We spent all afternoon packing and cleaning, when we finished it was only the hall that needed tidying and hoovering. It was good to be able to help them out in that way, especially as when I moved out I couldn’t clean as throughly as we did yesterday because the house still had all their furniture and stuff in it. Mr B then came over and we took the stuff they want to take with them round to the friends that they’re staying with until their flights. She has to work out her contract so won’t be flying out until the end of April.

It’s been an emotional time for them, and I think everyone who has been involved with helping them has felt it too. It’s all the hoping that he gets out there before his Dad dies and hoping that he goes as peacefully as he can. And at the same time, saying goodbye to good friends. If you can, please say a little prayer for them – J and B.

New Home

So we moved house on Saturday. Not very far from where we were before, but I reckon moving two people’s furniture and belongings any distance is quite a task! We’ve barely stopped since we moved, and almost have everything unpacked… I was supposed to be doing nights Sunday and Monday, but luckily work was quiet so I managed to get Sunday night off, which meant I didn’t have to spend Sunday afternoon asleep and Sunday night in work, so we had a productive day.

The flat was sold as having two bedrooms with a large kitchen / living space, but we decided we’d prefer to use the bigger bedroom as a living room and the kitchen space for dinning and books etc. So consequently our bedroom is quite small, so we’ve had to re-organise our stuff, so that only bedroom essentials went in the bedroom. It’s quite nice having a whole flat to put things in – I’ve been able to do that before, but not to the same extent because I’ve always lived with other people, aside from Mr B. It just means we’re having to find new homes for everything.

It’s been fairly recently converted (it was the ground floor of a house), and the previous occupier was involved in this process, which I think has helped to ensure the quality. The kitchen is amazing – it has a full length cupboard that pulls out, fancy swingy thing on the corner cupboard for ease of access, a magnetic strip which you can stick knifes to and drawers which close themselves! (I get easily excited… ) There’s also a massive fridge / freezer which is fantastic because it’s all ours, although it’s high pitched squeal if the temperature gets too high inside it, is just slightly annoying… The first time it happened, Mr B had accidently left the fridge door open, and we were both standing in the kitchen trying to work out what that noise was. When we figured it out, we thought it was really cool – a fridge that tells you if it’s not shut properly! But then the next day we went shopping and put lots of warmer things into it, and it wouldn’t shut up for ages…

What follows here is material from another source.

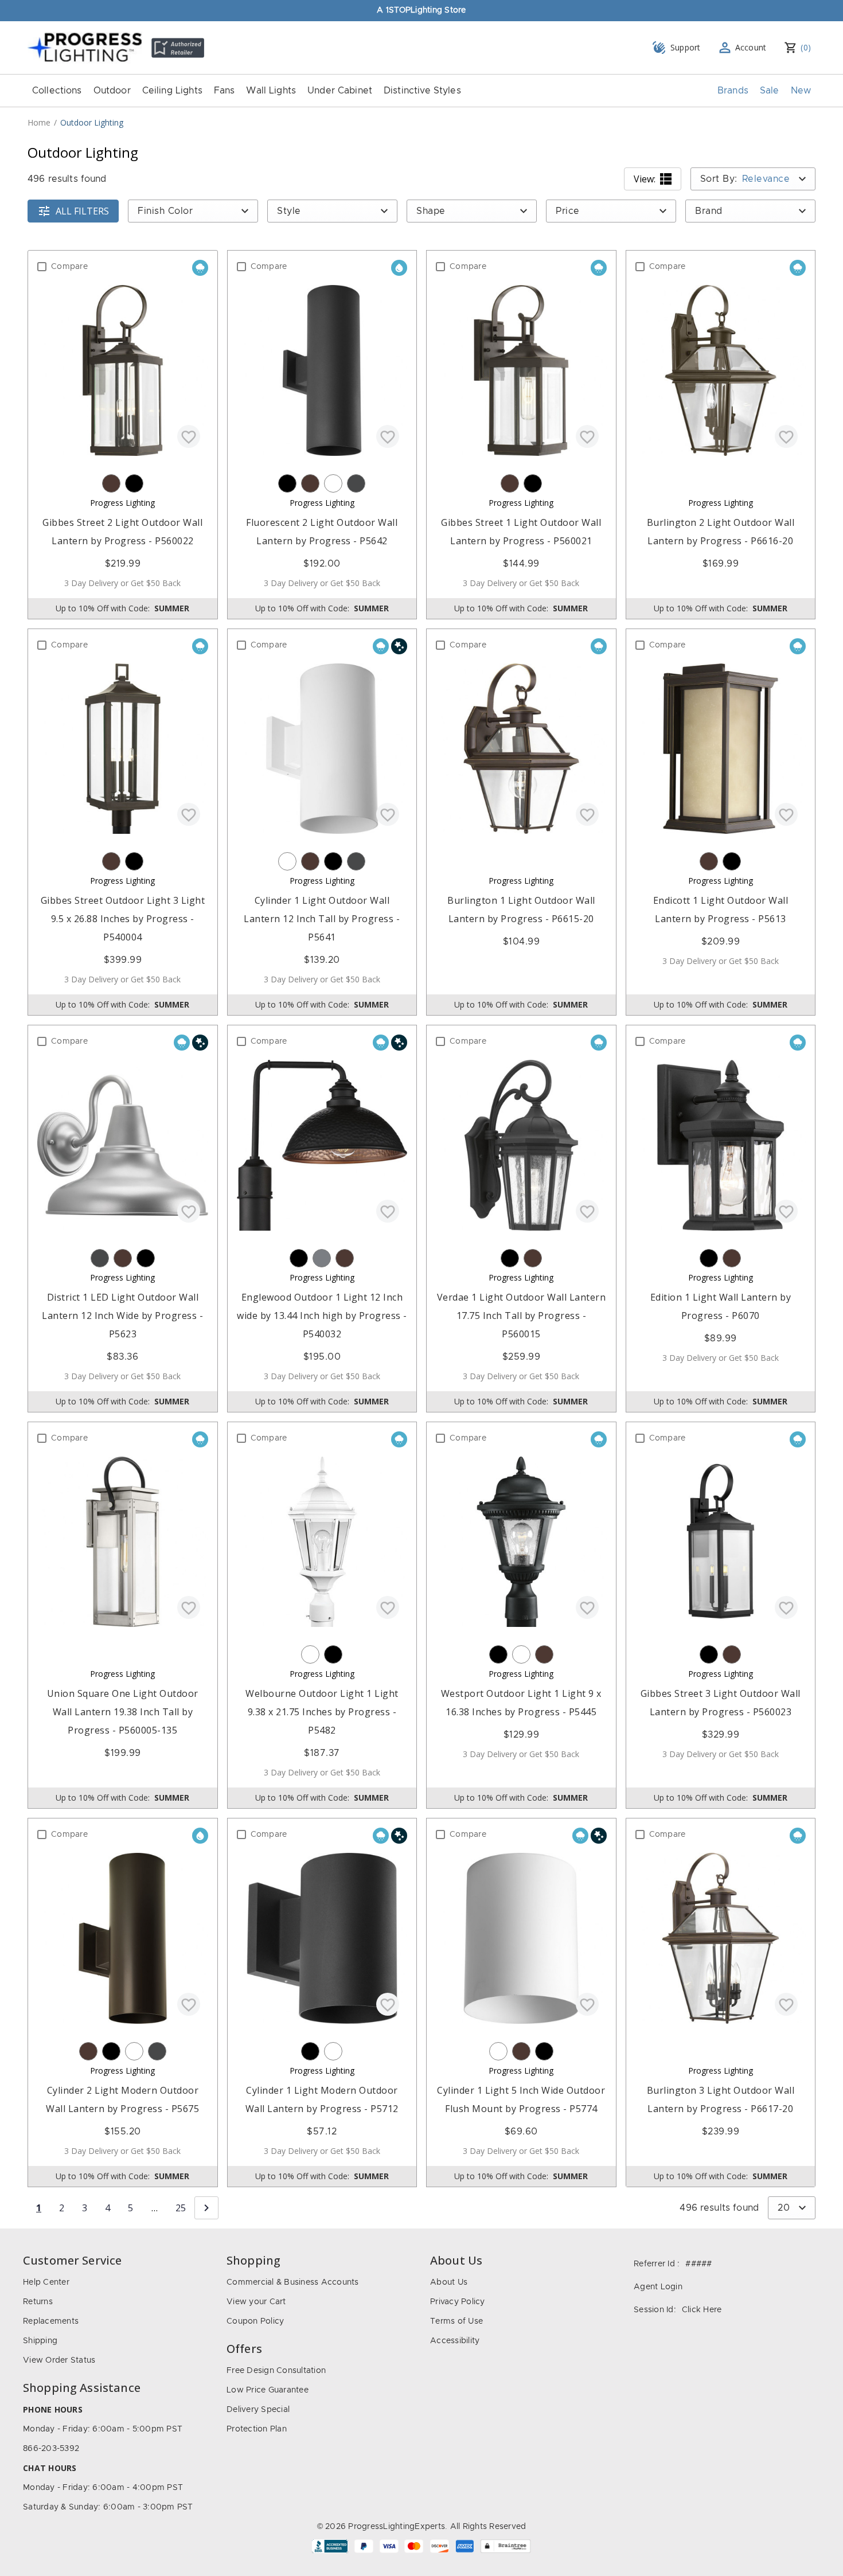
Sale (769, 90)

Yesterday morning I had great fun sorting out all of our books. When I moved in with Mr B he obviously had all his books on his bookcase, and I (mostly) left them where they were. But now all the books had been merged in boxes, I had the ideal opportunity to sort them all out. So they’re now sorted properly by subject and author. 🙂

Odd Socks

Everytime I do any washing I acquire more odd socks. I currently have 13 in my drawer. And it drives me mad! Unless they’re only different on the bottom or underneath the shoe line (like black socks with coloured toes and heels), then I can’t wear them, because it would just annoy me. And so I’m always running low on socks that match! I would buy loads of plain socks, where it didn’t matter whether they matched or not, but I like matching them up, and I like having patterned socks… I keep hoping, with every wash, that the number of remaining odd socks will be significantly reduced. But it never seems to happen! I just don’t know what’s happening to all these socks!